Cathy came bounding through the automatic doors with
her usual air-headed exuberance. Jennifer dived impulsively through an
open window of the rusty Monaco and crawled over the front seat. She lay
face down on the back floor and put her hands over her head, as if the
gesture would render her invisible.
Muttering angrily to herself, Cathy tossed a white
paper sack into the front seat, climbed behind the wheel, and slammed the
door. She started the car, cranked the radio on a heavy rock station and
drove away squealing tires.
Jennifer had committed herself, and lost her bicycle
in the process. If she revealed her presence now, Cathy would get nasty.
She’d evict her from the car and abandon her on foot ten miles from home.
Jennifer had no choice but to remain silent for the violent twenty-minute
drive and the raucous music that accompanied it.
Cathy lurched to a stop at an iron gate. She turned
off the radio and pushed the button to an intercom. A muffled voice spoke
briefly. Cathy said her name was Evelyn Haxx and the gate opened. She
drove up a steep drive lined with trees and went around the back of a dark
mansion. She parked, shut off the lights and engine, and was gone in a
flash.
As the car door slammed shut, Jennifer pressed her
forehead to the musky smelling rug and squeezed her fists in a fit of
fearful indecision. She positively hated being left alone in the dark.
She raised her head above the seat and took notice
that a back door to the house stood slightly ajar. It creaked open even
as she watched, caught like a sail in a summer breeze. That was typical
of Cathy, always rushing about like a scatter-brain and not paying
attention to what she was doing.
It took fifteen minutes for Jennifer to gather enough
courage to venture outside the car and peek inside the house. Beyond, a
dim fluorescent light glowed in a kitchen of white enamel and stainless
steel. Jennifer crept forward step by step, listening for the reassuring
sound of Cathy’s voice.
She crept down a hall toward the dining room and
finally heard murmuring voices. A basement door stood open. Cathy’s
voice and the voice of a suave sounding man drifted up from downstairs.
Jennifer caught sight of the edge of a pool table and a bottom corner of a
rich wall of paneling. As tension sloughed away, she sat on the carpeted
top step. Cathy didn’t know it, but a guardian angel going to watch over
her for the rest of her visit.
Jennifer leaned against the wall and closed her eyes,
soothed by the subdued voices and sounds of casual laughter. Dimitri
Carvelli didn’t sound drunk. He didn’t sound at all dangerous. She
ignored the embarrassed giggles and the animal grunts and moans that
followed, but when she could hear the tinkling of glass between bouts of
love-making, and when Cathy’s laughter grew raucous over the course of the
next hour, Jennifer knew they were both getting drunk. That, too, was
against Francis’ rules.
Something went wrong. They began barking angered
retorts at one another and Jennifer leaped to her feet, prepared to flee
back to the car. Cathy would come storming up the stairs at any moment.

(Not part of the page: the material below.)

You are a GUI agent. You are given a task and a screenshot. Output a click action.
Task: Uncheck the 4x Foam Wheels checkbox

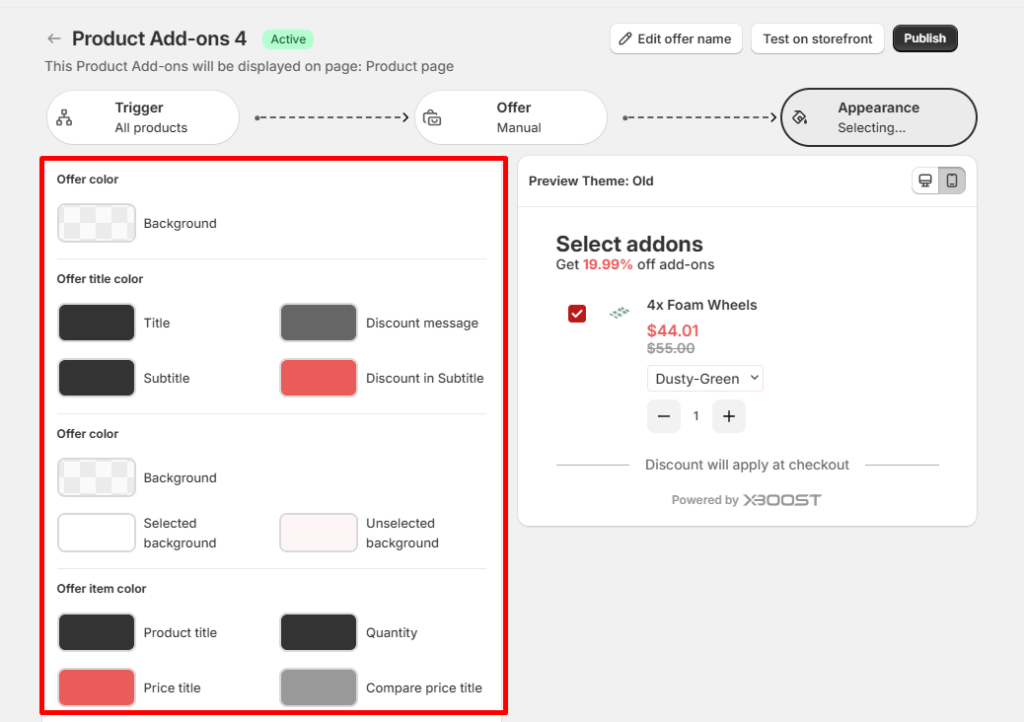coord(577,314)
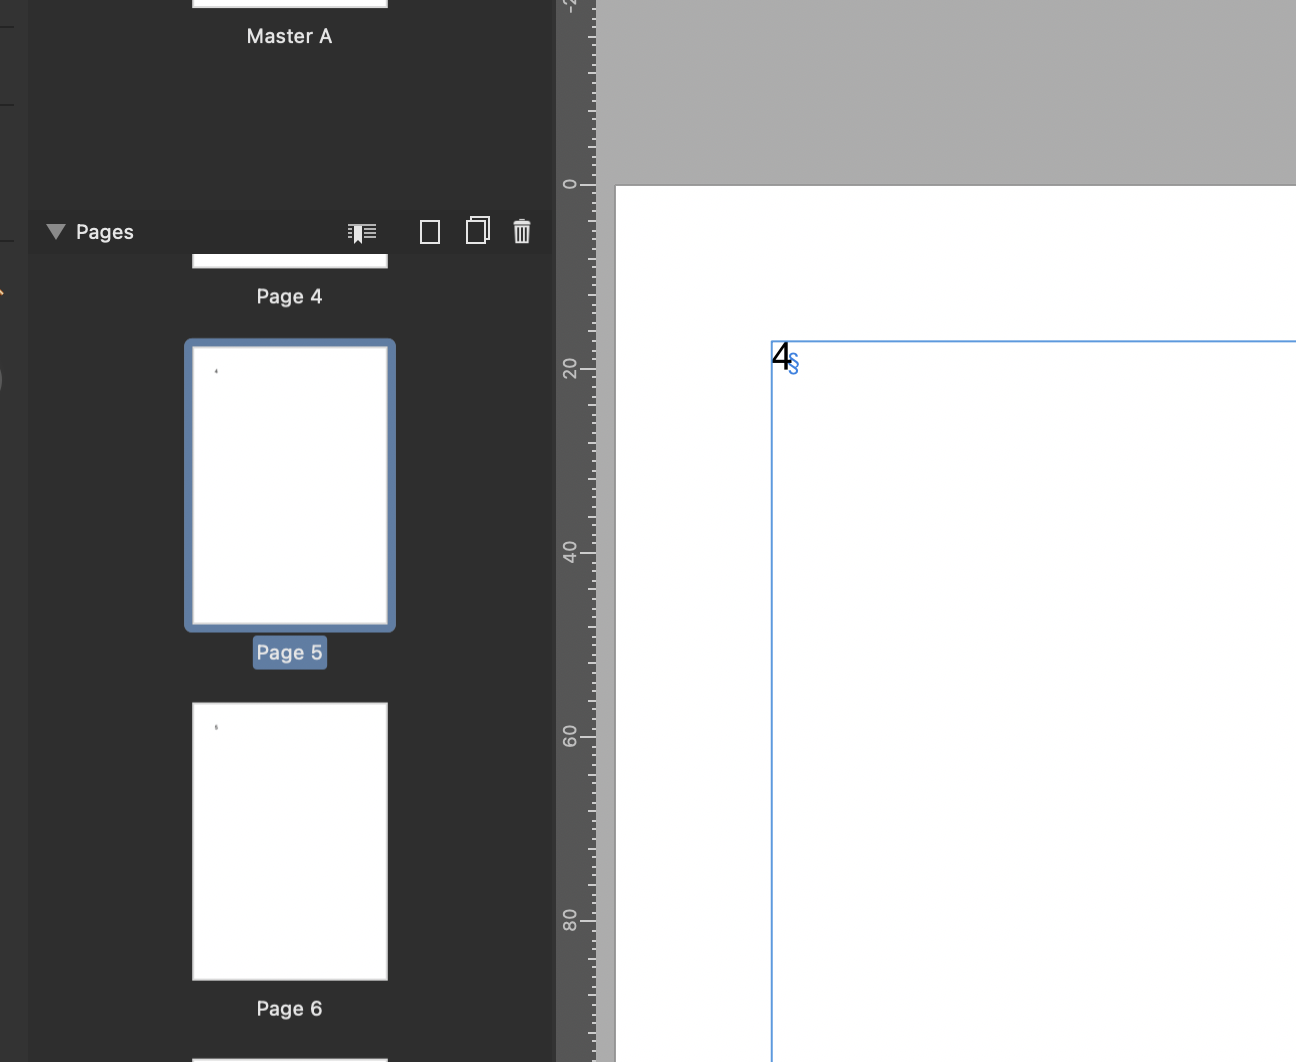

She heard the two scuffling and bumping into things. Cathy wasn’t one to
let her clients get rough with her.
Cathy cried out in sudden pain, an anguished wail cut
off in an instant. The hackles along the back of Jennifer’s neck
crawled. Dimitri snarled in anger. Glass crashed to the floor.
Jennifer was frozen in place when a figure backed staggering into view
below, a naked man holding a gleaming dueling foil.
Ice crept up Jennifer’s spine. The tip of the thin
rapier tipped to the ground.
Blood dripped from the end.
The horrible image held her entranced a moment too
long. She stood rooted to the spot, not knowing if she should scream,
rush down to help, or turn and escape without being seen.
Dimitri Carvelli settled her moment of indecision.
Maybe her shuddering breath gave her away. He glanced up at her, his eyes
widened in shock, and then he roared with panic and outrage.
He charged up the stairs after her, and it was in
that place and at that moment that Jennifer’s long nightmare began.